Show Your Papers — But What Papers? That’s a Good Question

BY DIANE DIMOND

Gentlemen, grab your wallets. Ladies, look in your billfold. See the spots there for credit cards and your driver’s license? I bet there’s room for one more card in there, right? I propose we fill it with a national ID card.

Now, wait, before you decide I’m some sort of proponent for a police state, take a deep breath. Hear me out.

Don’t think of it in terms of, “A tool for social control,” as the ACLU consistently calls the idea of a national ID card. Think of it this way: One little card could wipe out a whole host of expensive and needlessly complicated steps. Employers, civil servants, hospital emergency workers and school officials are forced to take in the quest to get a handle on illegal immigration, employment fraud and voter fraud. One card could do it all.

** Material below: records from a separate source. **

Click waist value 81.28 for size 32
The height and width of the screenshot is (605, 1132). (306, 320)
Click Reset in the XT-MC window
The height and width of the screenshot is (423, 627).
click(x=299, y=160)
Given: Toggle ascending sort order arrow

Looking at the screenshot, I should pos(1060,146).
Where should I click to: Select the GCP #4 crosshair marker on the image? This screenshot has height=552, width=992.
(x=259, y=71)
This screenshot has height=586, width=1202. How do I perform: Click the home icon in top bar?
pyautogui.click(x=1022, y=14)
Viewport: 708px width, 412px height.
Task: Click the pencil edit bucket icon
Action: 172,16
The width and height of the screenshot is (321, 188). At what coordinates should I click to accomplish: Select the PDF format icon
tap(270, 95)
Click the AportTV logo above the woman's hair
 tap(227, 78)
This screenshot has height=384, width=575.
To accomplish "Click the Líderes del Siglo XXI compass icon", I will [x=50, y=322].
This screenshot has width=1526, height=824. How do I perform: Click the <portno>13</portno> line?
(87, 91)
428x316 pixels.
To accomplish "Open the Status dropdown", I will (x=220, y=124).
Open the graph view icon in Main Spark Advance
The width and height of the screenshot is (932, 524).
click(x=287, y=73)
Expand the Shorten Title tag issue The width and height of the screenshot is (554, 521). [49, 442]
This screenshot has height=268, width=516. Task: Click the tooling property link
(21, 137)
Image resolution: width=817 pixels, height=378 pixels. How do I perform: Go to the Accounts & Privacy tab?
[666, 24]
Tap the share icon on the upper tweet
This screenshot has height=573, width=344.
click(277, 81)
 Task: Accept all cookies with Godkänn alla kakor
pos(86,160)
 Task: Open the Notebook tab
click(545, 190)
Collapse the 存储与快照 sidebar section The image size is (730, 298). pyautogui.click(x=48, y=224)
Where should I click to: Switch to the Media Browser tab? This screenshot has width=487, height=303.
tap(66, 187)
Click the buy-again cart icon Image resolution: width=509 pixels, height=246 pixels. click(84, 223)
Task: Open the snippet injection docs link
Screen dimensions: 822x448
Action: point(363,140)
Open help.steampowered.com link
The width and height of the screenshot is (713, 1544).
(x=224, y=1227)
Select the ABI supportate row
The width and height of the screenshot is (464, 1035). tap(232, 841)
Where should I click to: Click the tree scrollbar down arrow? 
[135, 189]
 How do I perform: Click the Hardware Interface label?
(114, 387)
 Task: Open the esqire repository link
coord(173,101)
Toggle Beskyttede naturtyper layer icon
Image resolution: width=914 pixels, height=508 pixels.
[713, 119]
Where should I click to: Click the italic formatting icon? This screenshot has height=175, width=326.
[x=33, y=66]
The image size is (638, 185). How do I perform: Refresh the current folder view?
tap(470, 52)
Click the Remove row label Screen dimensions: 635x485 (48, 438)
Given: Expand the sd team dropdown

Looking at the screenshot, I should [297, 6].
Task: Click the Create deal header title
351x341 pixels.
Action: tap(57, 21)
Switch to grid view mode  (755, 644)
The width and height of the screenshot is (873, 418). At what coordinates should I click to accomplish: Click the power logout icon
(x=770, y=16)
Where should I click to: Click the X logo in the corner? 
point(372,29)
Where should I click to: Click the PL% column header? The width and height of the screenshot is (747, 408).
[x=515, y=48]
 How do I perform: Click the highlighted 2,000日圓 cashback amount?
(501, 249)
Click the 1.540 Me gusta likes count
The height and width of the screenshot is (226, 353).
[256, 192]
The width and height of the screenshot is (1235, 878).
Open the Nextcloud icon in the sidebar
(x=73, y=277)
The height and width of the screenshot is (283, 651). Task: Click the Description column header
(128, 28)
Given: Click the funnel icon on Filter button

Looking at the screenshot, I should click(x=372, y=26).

First, let’s not call it a national ID card, because that term has already become politically tinged a bright red hot. Let’s call it an “enhanced Social Security card,” as they did in 2010 in a piece of legislation that is still sitting on Capitol Hill, waiting for pre-election-paralyzed members of Congress to act on it.

The small laminated card would have a chip embedded in it with your personal biometrics: your fingerprint, a scan of your iris, a digital photo of you that would render the card completely useless by others if it were lost or stolen.
The information would not be stored in any database anywhere — it would remain only with you, melded into your individual card.

Some government agencies and major employers already issue these biometric cards to employees. Some 75 million U.S. passports are embedded with biometric chips. As far as I know, no citizen’s world has been set topsy-turvy because they have such a card, and their individual privacy remains un-invaded.

That’s really at the crux of the argument against such a universal card — this vague notion that by accepting the card we will somehow be giving up our constitutionally protected rights to liberty and privacy.

Really? With surveillance cameras dotting U.S. streets and Americans freely giving up their locations via millions of tweets and Facebook messages every day, a little card is going to strip us of something sacred?

Alarmists cry that the card will make it easier for the government to track us. Are they kidding? What do they think a Social Security number does? Or the number on our state-issued driver’s license. Or the GPS signal on your cellphone.

Some critics get convenient amnesia about America’s multiple and very strict civil rights laws, and ominously remind us that the Nazi round-up of Jews was made possible by following the trail of government papers.

Please, ignore the crazy-talk. Sometimes we just overthink things. This can be simple.

With one card, employers would no longer have to rely on the cumbersome and unreliable E-Verify system currently in place to root out illegal job seekers. E-Verify relies on information given by the potential employee — not always truthful — and then has to be matched with Social Security and Homeland Security databases.

With one card swiped through a universally available machine, an employer could instantly tell if an applicant is legal to work in the United States.

With one card, we could ensure those who show up to vote are actually eligible.

With one card, we could lift the burden off hospital workers, school administrators and police officers who have been drafted to act as state-based immigration agents because our national leaders have so blatantly failed to pass federal immigration reform.

After the U.S. Supreme Court’s recent decision upholding part of Arizona’s law allowing officers to stop anyone suspected of being in the country illegally and ask them, “Show me your papers,” The New York Times ran an op-ed that asked the logical next question: “WHAT papers?” Good question!

Do you carry your birth certificate or proof of residency or Social Security card with you? Would a driver’s license constitute adequate proof? If you think so, then keep in mind in New Mexico, Washington state, Utah and maybe soon in Colorado, undocumented workers can get state-issued cards allowing them to drive — yet they may still be in the United States illegally. So, again, WHAT papers?

One card embedded with the owner’s unique identifiers could satisfy that request. We Americans do tend to “what if” ourselves into paralysis sometimes.
What if it costs a lot to produce such a national card? Well, it will. We’re a big country. But look at what could be saved with an “enhanced Social Security card” in terms of E-Verify transactions and countless worker hours wasted on the willy-nilly patchwork of checks we have now.

What if a hacker gets ahold of our biometrics information? It can’t happen under the current proposal since none of it will go into a database. You’d be better off worrying about current identity theft threats, which seem rampant.

What if we do nothing? Then we’ll remain in this immigration morass and have unanswered questions about our voter rolls for years to come.